I got 0x7f2e5b4dd010 on my terminal as the value of p and it falls within the first anonymous mapping region 7f2e5b4dd000-7f2e96e8a000 in the below listing, but it didin't exist in the above listing.
$ cat /proc/`pidof mappingTest`/maps
00400000-00401000 r-xp 00000000 08:05 21687266 /home/nodakai/prog/exp/mappingTest
00600000-00601000 r--p 00000000 08:05 21687266 /home/nodakai/prog/exp/mappingTest
00601000-00602000 rw-p 00001000 08:05 21687266 /home/nodakai/prog/exp/mappingTest
7f2e5b4dd000-7f2e96e8a000 rw-p 00000000 00:00 0
7f2e96e8a000-7f2e9703f000 r-xp 00000000 08:05 14314431 /lib/x86_64-linux-gnu/libc-2.15.so
7f2e9703f000-7f2e9723f000 ---p 001b5000 08:05 14314431 /lib/x86_64-linux-gnu/libc-2.15.so
7f2e9723f000-7f2e97243000 r--p 001b5000 08:05 14314431 /lib/x86_64-linux-gnu/libc-2.15.so
7f2e97243000-7f2e97245000 rw-p 001b9000 08:05 14314431 /lib/x86_64-linux-gnu/libc-2.15.so
7f2e97245000-7f2e9724a000 rw-p 00000000 00:00 0
7f2e9724a000-7f2e9726c000 r-xp 00000000 08:05 14314443 /lib/x86_64-linux-gnu/ld-2.15.so
7f2e97443000-7f2e97446000 rw-p 00000000 00:00 0
7f2e97468000-7f2e9746c000 rw-p 00000000 00:00 0
7f2e9746c000-7f2e9746d000 r--p 00022000 08:05 14314443 /lib/x86_64-linux-gnu/ld-2.15.so
7f2e9746d000-7f2e9746f000 rw-p 00023000 08:05 14314443 /lib/x86_64-linux-gnu/ld-2.15.so
7fffa6d43000-7fffa6d64000 rw-p 00000000 00:00 0 [stack]

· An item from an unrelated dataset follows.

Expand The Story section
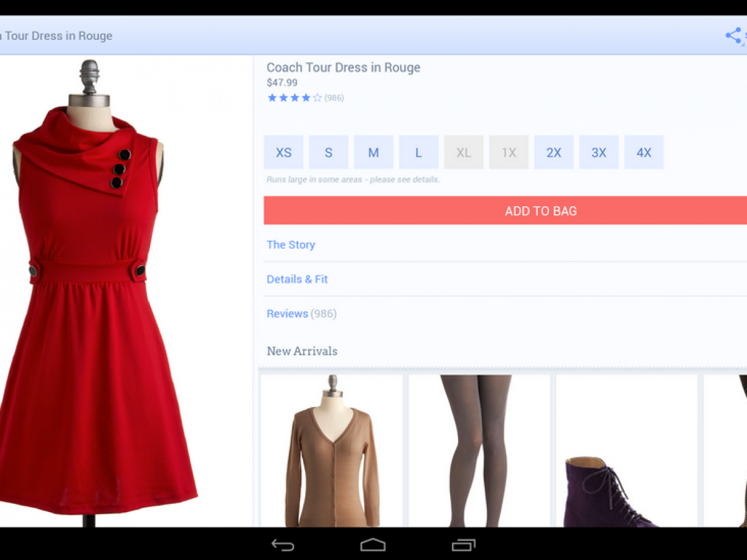This screenshot has height=560, width=747. [x=291, y=245]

7fffa6dff000-7fffa6e00000 r-xp 00000000 00:00 0 [vdso]
ffffffffff600000-ffffffffff601000 r-xp 00000000 00:00 0 [vsyscall]
We hit Enter and proceed to the 3rd getchar().
In the below listing, we see the anonymous mapping region disappeared due to free().
$ cat /proc/`pidof mappingTest`/maps
00400000-00401000 r-xp 00000000 08:05 21687266 /home/nodakai/prog/exp/mappingTest
00600000-00601000 r--p 00000000 08:05 21687266 /home/nodakai/prog/exp/mappingTest
00601000-00602000 rw-p 00001000 08:05 21687266 /home/nodakai/prog/exp/mappingTest
7f2e96e8a000-7f2e9703f000 r-xp 00000000 08:05 14314431 /lib/x86_64-linux-gnu/libc-2.15.so
7f2e9703f000-7f2e9723f000 ---p 001b5000 08:05 14314431 /lib/x86_64-linux-gnu/libc-2.15.so
7f2e9723f000-7f2e97243000 r--p 001b5000 08:05 14314431 /lib/x86_64-linux-gnu/libc-2.15.so
7f2e97243000-7f2e97245000 rw-p 001b9000 08:05 14314431 /lib/x86_64-linux-gnu/libc-2.15.so
7f2e97245000-7f2e9724a000 rw-p 00000000 00:00 0
7f2e9724a000-7f2e9726c000 r-xp 00000000 08:05 14314443 /lib/x86_64-linux-gnu/ld-2.15.so
7f2e97443000-7f2e97446000 rw-p 00000000 00:00 0
7f2e97468000-7f2e9746c000 rw-p 00000000 00:00 0
7f2e9746c000-7f2e9746d000 r--p 00022000 08:05 14314443 /lib/x86_64-linux-gnu/ld-2.15.so
7f2e9746d000-7f2e9746f000 rw-p 00023000 08:05 14314443 /lib/x86_64-linux-gnu/ld-2.15.so
7fffa6d43000-7fffa6d64000 rw-p 00000000 00:00 0 [stack]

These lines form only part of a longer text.